What is Predictive Defense?
Predictive Defense is a concept that seeks to anticipate future threats using data analysis and structured analytical techniques. The goal is to start preparations as soon as a threat is perceived, whereas in conventional methods the response begins only after a threat is observed. To understand its significance, we need to explore the limitations of traditional approaches and the advantages of this forward-looking methodology.
Shortcomings of Reactive Defense
According to Mandiant's report[1], the time it takes for a vulnerability to be exploited has decreased to an average of five days. Yet, it’s widely known that many organizations still take 30 to 90 days to implement patches. This delay provides attackers with a significant window of opportunity. In ransomware attacks, for instance, attackers often deploy ransomware just six days after infiltrating a target network[2]. Such fast-paced operations shortens the window of opportunity for defenders to act.
Another issue is the long lead time required for cybersecurity investments to take effect. Implementing organization-wide changes is no easy task, and even the simplest controls can take months to deploy at scale. As a result, solutions designed for today’s threats may fall short at mitigating the risks by the time they are fully operational. If we can anticipate the threats we’ll face in advance, we can proactively develop the necessary measures to counter them.
Axes of Uncertainty: When, Where, and How?
To design an effective defense against cyberattacks, we must answer three fundamental questions: When will an attack occur? Where will it happen? How will it take place? Traditional methods focus on addressing the "how" and "where" through practices like penetration testing, threat hunting, and threat modeling, which helps identify the weakest points. However, the "when" has often been treated as unknowable. Risk assessments typically regard likelihood as a constant variable, whereas the probability of an attack is in fact dynamic and time-sensitive.
For example, an API key mistakenly uploaded to a public repository may be exploited by malicious actors within hours, whereas an SQL Injection vulnerability in a web application may remain unnoticed for months.
Predictive Defense tries to minimize this uncertainty, enabling organizations to perceive threats before they materalize.
Methods of Predictive Defense
Predictive Defense relies on various analysis techniques to anticipate future threats and risks. Key methods include:
Wargaming (How and Where):
Wargaming involves simulating potential attack scenarios to explore how and where they might occur. For instance, it examines how an employee’s credentials might be stolen and the cascading impact this could have on critical systems. By analyzing each step of a potential attack, weaknesses are identified, and targeted defenses can be developed.

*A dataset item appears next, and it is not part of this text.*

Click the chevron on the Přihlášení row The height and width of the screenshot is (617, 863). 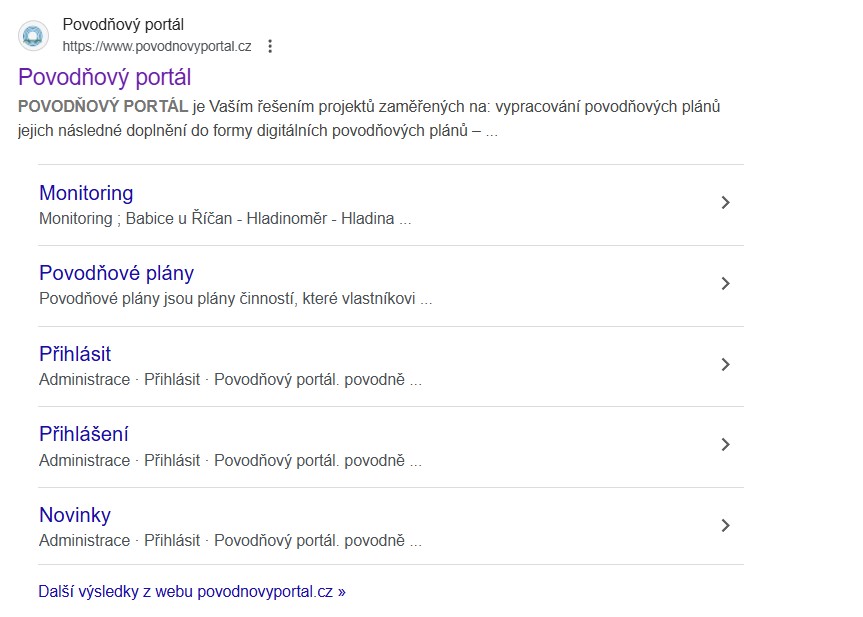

Monte Carlo Simulations (Where):
This method evaluates the likelihood and impact of potential attacks across different scenarios. It repeatedly tests various attack paths (e.g., phishing attempts, brute-force attacks, or compromised credentials) against current defenses. By simulating thousands of scenarios, it estimates the probability of a successful attack within a given timeframe, helping prioritize risks and optimize resource allocation. This method is often used in conjunction with wargaming.
You can check out our blog post for more details about how to build probabilistic models.
Early Warning System (When):
Early warning systems detect indicators of emerging threats, allowing organizations to prepare in advance. For example, an uptick in malware indicators might signal a malvertising campaign that has just started. These systems use data from past incidents and threat intelligence sources to predict the timing of potential threats, enabling ample preparation times.
You can watch the following talk for more details about how to construct Early Warning Systems!
Geopolitical Risk Analysis (When):
Geopolitical risk analysis explores how factors like international relations, economic conditions, and regional conflicts can influence cyber threats. For instance, if a country faces sanctions, it may raise the likelihood of cyberattacks backed by that country. This analysis helps organizations better prepare for major risks, especially state-sponsored threats, by predicting how global events could trigger attacks. Common techniques used in this analysis include Indications & Warnings Analysis, Signposts of Change Analysis, and Alternative Futures Analysis.
You can find our book on this very topic, "Geopolitical Cyber Threat Intelligence," on Amazon!
Geopolitical Cyber Threat Intelligence — by Robin Dimyanoglu
Cone of Plausibility (Future Risks):
This forecasting tool maps possible future scenarios based on current trends and predictable variables. By outlining expected events and deviations, it provides a framework for understanding and preparing for potential risks. For instance, it can be used to assess how attackers might evolve their strategies if current credential stuffing techniques are no longer effective.
You can check out our following posts for more details about how to use Cone of Plausibility for forecasting.
Conclusion
Predictive Defense represents a paradigm shift in cybersecurity, moving beyond reactive methods to anticipate and counter future threats. By addressing uncertainties around "when, where, and how," it aims to enable organizations to build more dynamic, rapid, and effective defense strategies. This forward-thinking approach can optimize cybersecurity investments and ensures preparedness against emerging risks in an increasingly complex threat landscape.